Mais vous savez quoi ? J'en ai rien à faire. Parce qu'au fur et à mesure de son récit, The Shape of Water faisait fermer la gueule à mon cerveau. Ce qui n'est pas un mince exploit je vous assure. A un moment, je ne réfléchissais plus. Je ressentais. Je ne cherchais plus, je vivais. A un moment, j'étais juste en admiration.


Devant la justesse de l'interprétation, notamment cette Sally Hawkins loin des standards de beauté hollywoodiens mais qui gagne en magnétisme et en émotion à chaque scène sans prononcer un mot. Devant cette créature imposante tout à fait magnifique qui nous fait revenir aux bases de notre humanité. Devant la pertinence du sous-texte rassemblant tous les "marginaux" de la société en une seule entité, le tout durant une époque charnière à ce sujet. Devant la qualité de la photographie, qui parvient à rendre beau un laboratoire crapsec et un appartement délabré tout en reproduisant avec soin l'époque dépeinte, sans compter les passages aquatiques qui paraissaient presque aériens. Devant la maîtrise de la mise en scène, qui rend le sous-texte convenu moins forcé et plus naturel, qui nous met le nez face à la nudité et le sexe sans jamais être voyeur ou lubrique et qui rend sa créature plus grandiose encore. Devant cette ambiance de conte mêlant réalité et fantaisie, profondément sincère et furieusement poétique.


Je pourrais en dire plus sur ce dernier opus de Guillermo Del Toro (et mon premier à titre personnel) : les touches d'humour bien placées, un Michael Shannon outrancier mais qui en devient flippant sur certaines séquences, les autres ajouts renforçant la portée du récit sans faire pièce rapportée (les films diffusés passant du muet au parlant avec Elisa s'imaginant dans une comédie musicale)... Mais est-ce vraiment nécessaire ?
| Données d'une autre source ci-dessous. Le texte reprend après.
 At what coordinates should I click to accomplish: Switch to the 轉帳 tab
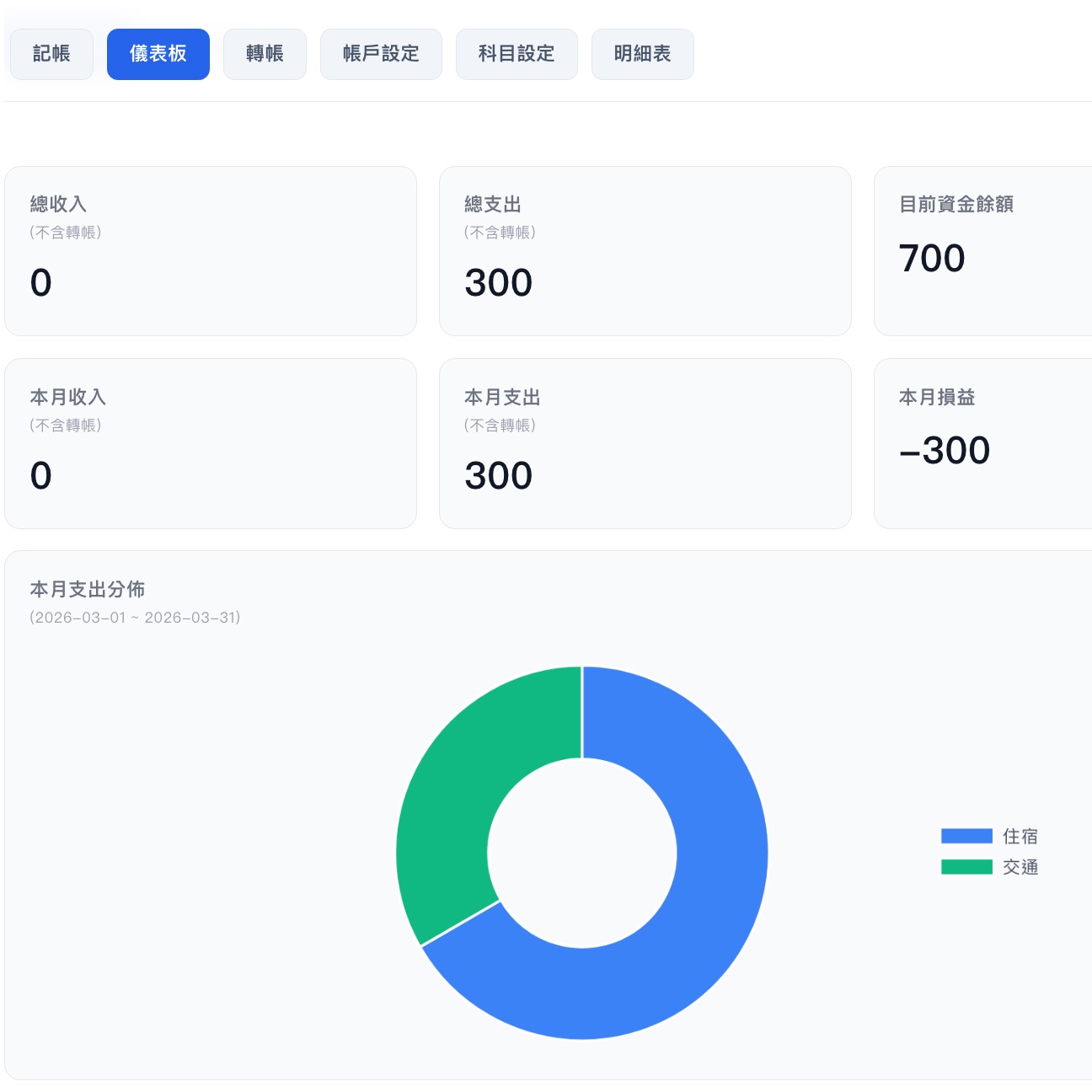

Nos héros n'ont pas eu besoin de mots pour nous toucher. Plus que beaucoup d'autres, c'est un film "sensoriel", où une critique, une analyse n'arriverait pas à retranscrire son impact. Si vous avez vécu le film comme moi, contentez-vous de garder ce souvenir où, telle Elisa, l'eau prenait ses formes infinies pour vous envelopper dans une bulle. Une bulle où les défauts n'ont pas d'importance. Au mieux, cela rend cet impact encore plus spécial.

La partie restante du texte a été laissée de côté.